Reproduce, word for word, all of the records; the pictures stay out.
*** Opening Task data ***
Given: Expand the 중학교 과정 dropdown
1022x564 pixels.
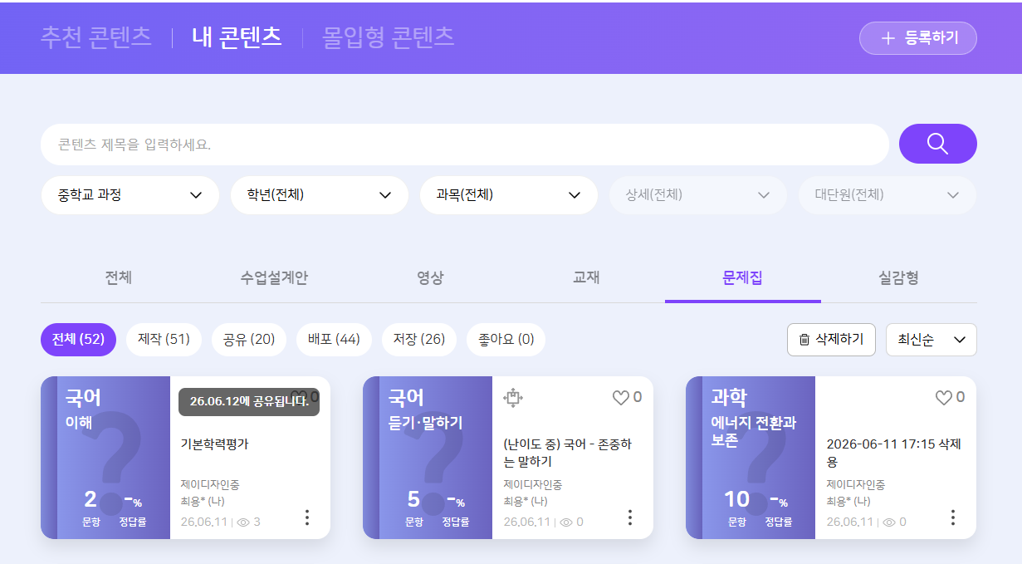Looking at the screenshot, I should coord(130,195).
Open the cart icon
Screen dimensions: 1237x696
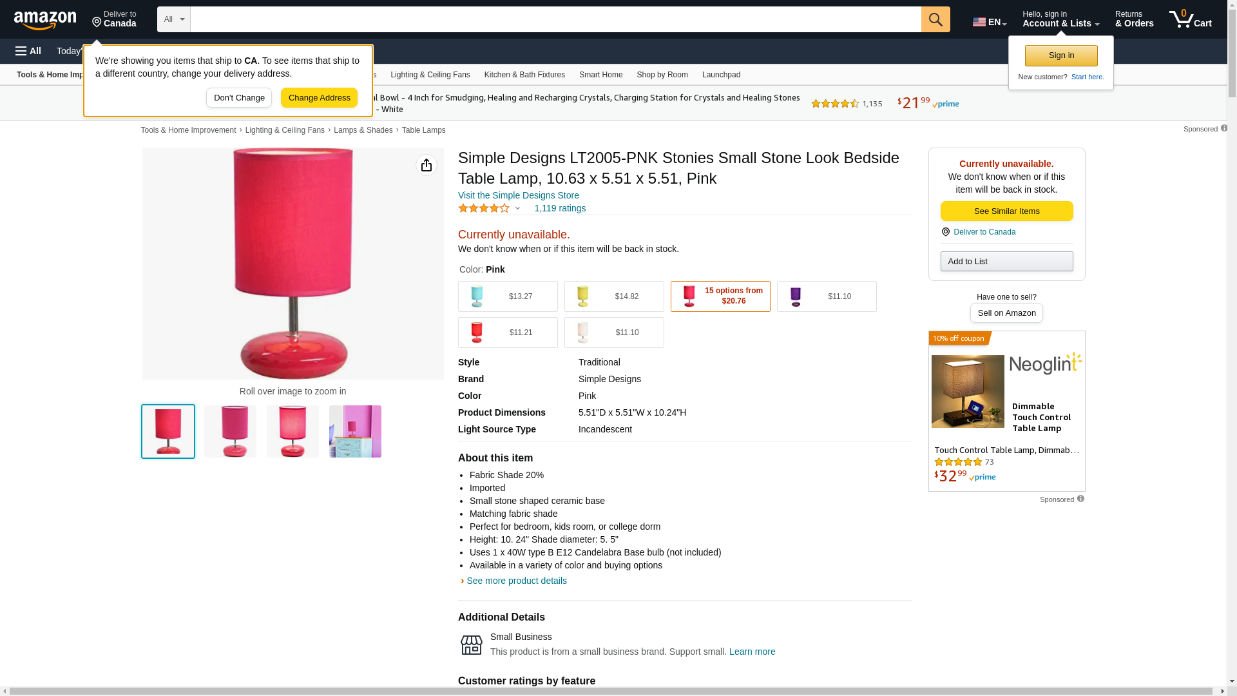click(1190, 19)
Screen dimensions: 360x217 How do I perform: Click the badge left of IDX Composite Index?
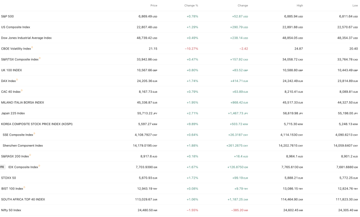(x=2, y=167)
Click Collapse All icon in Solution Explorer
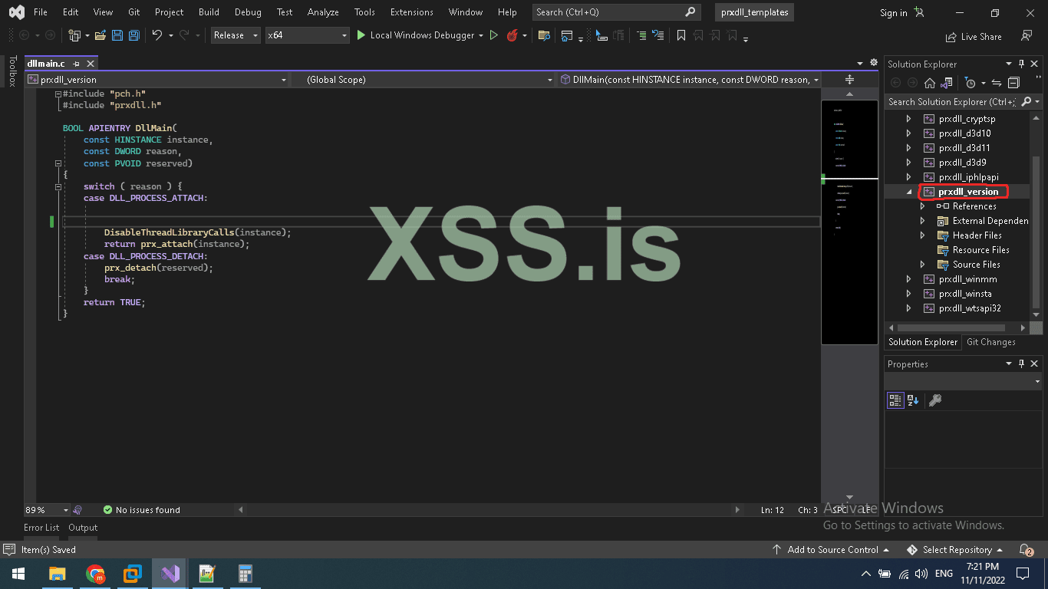This screenshot has width=1048, height=589. 1013,83
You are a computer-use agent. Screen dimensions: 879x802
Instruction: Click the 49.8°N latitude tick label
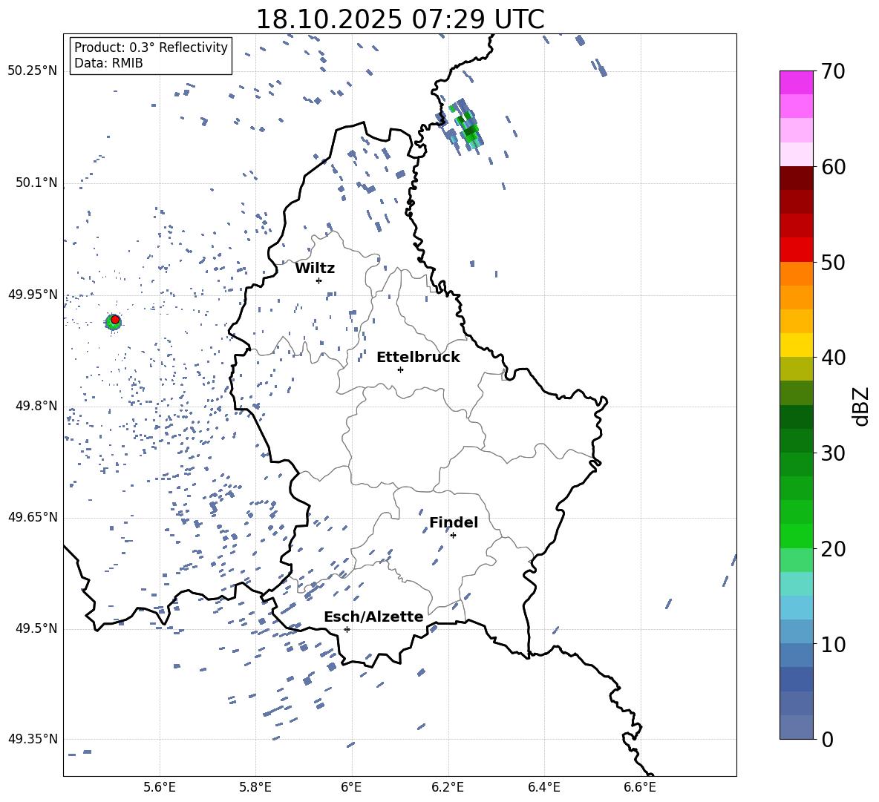[33, 406]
*** Closing Task data ***
Task response ->
Given: Expand the 중학교 과정 dropdown
1022x564 pixels.
Looking at the screenshot, I should coord(130,195).
Open the cart icon
Screen dimensions: 1237x696
click(1190, 19)
Screen dimensions: 360x217 How do I perform: Click the badge left of IDX Composite Index?
(x=2, y=167)
Click Collapse All icon in Solution Explorer
This screenshot has width=1048, height=589. 1013,83
You are a computer-use agent. Screen dimensions: 879x802
Instruction: Click the 49.8°N latitude tick label
[33, 406]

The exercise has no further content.